[SOURCE EXTRACT Boundary: Start]

Asthma is a common disease - it affects about five million people in the UK. Asthma often starts in childhood, but it can happen for the first time at any age – even in people in their 70s or 80s.
Asthma affects the airways – the tubes carrying air in and out of the lungs. People with asthma have sensitive airways which become irritated in some situations. The airways become narrow and sometimes produce more mucus than usual. This makes it difficult to breathe.
Asthma may get better or disappear completely during teenage years. But about one third of children with asthma will go on to have problems as an adult. Asthma can run in families, but many people with asthma do not have relatives with the condition.
Asthma can’t be cured, but it can be controlled so that attacks can be prevented. Most people with asthma who receive proper treatment (and take it correctly) can lead normal lives. You do not have to lose time from school or work, and you can enjoy full involvement in sport and other activities.
What do the lungs do?
To understand asthma you need to know what the lungs do. When we breathe in, air moves into the lungs, getting oxygen into the bloodstream. Our blood circulates round our bodies, delivering oxygen to where it’s needed.
At the same time, our blood collects the waste product carbon dioxide and takes it back to the lungs. The lungs get rid of carbon dioxide by mixing it with the air we breathe out. Air gets in and out of the lungs through a series of tubes, which are often called the airways.
What happens in asthma?
When you have asthma, your airways are irritable because they are inflamed. This makes them more likely to become narrow, which makes it harder to get air in and out of the lungs. For some people, this happens all the time. For others, only when they are having an asthma attack.
The symptoms of asthma are shortness of breath, wheezing and a tight feeling in the chest. Symptoms are often worse at night.
What causes asthma?

[SOURCE EXTRACT Boundary: End]
[DATA SHOWN Boundary: Start]

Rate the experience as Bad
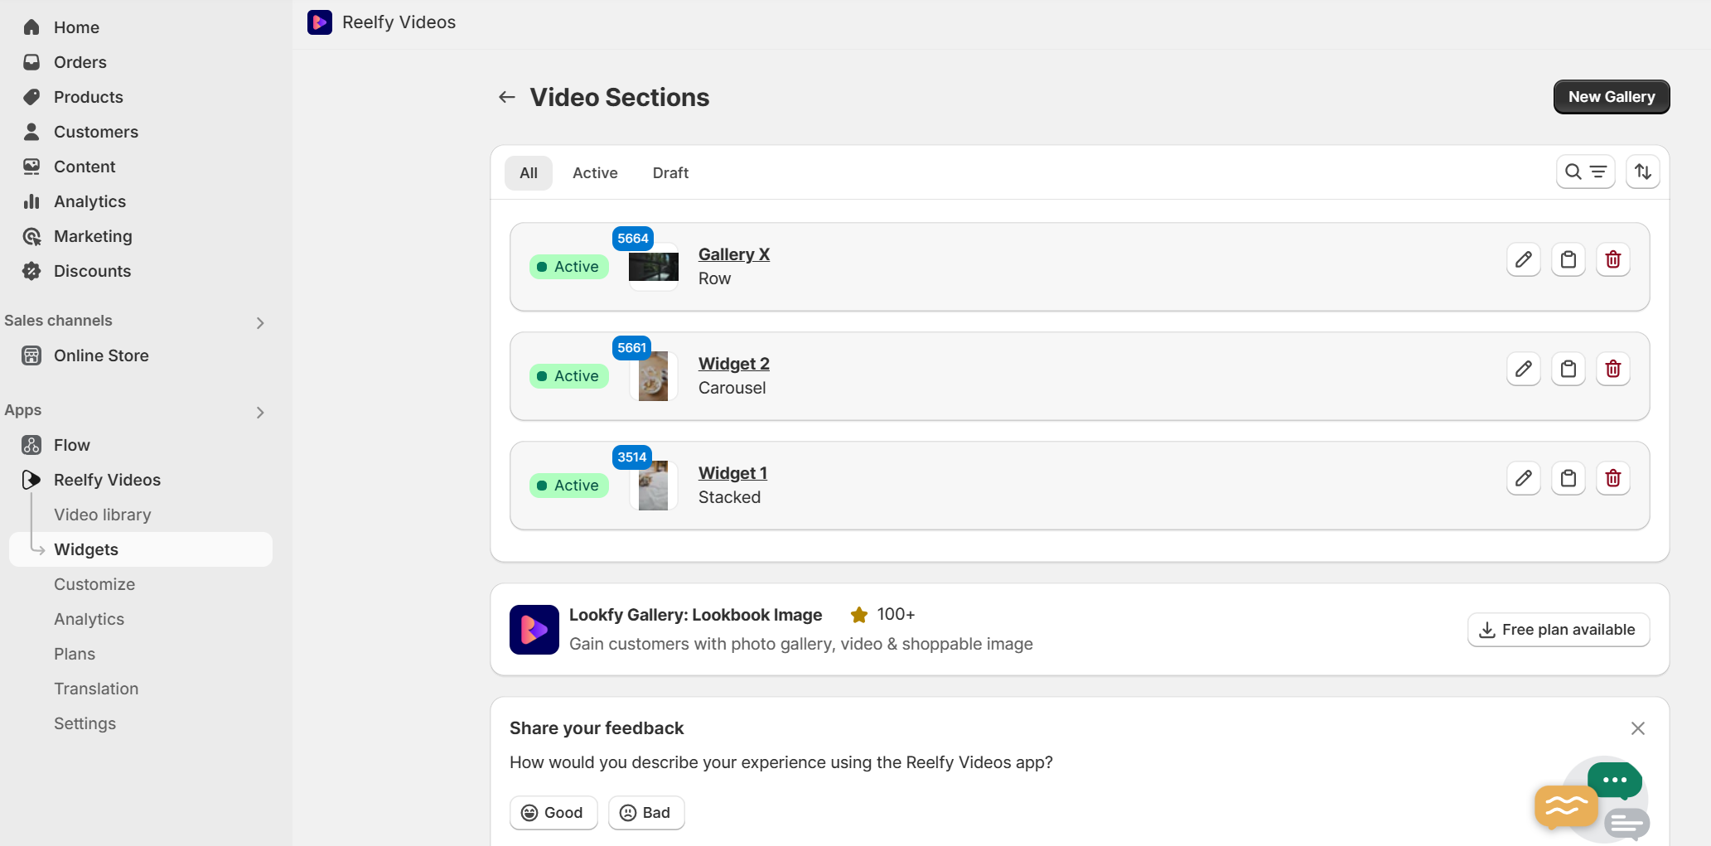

[DATA SHOWN Boundary: End]

■ WHAT IS REQUIRED ■
State whether each statement agrees with the text about asthma, answering yes or no and quoting the words from the text that decide it. 1. Asthma can be cured. 2. Asthma symptoms are often worse at night. 3. Everyone with asthma has relatives with the condition.

■ WRITTEN ANSWER ■
1. No: "Asthma can’t be cured, but it can be controlled so that attacks can be prevented."
2. Yes: "Symptoms are often worse at night."
3. No: "many people with asthma do not have relatives with the condition."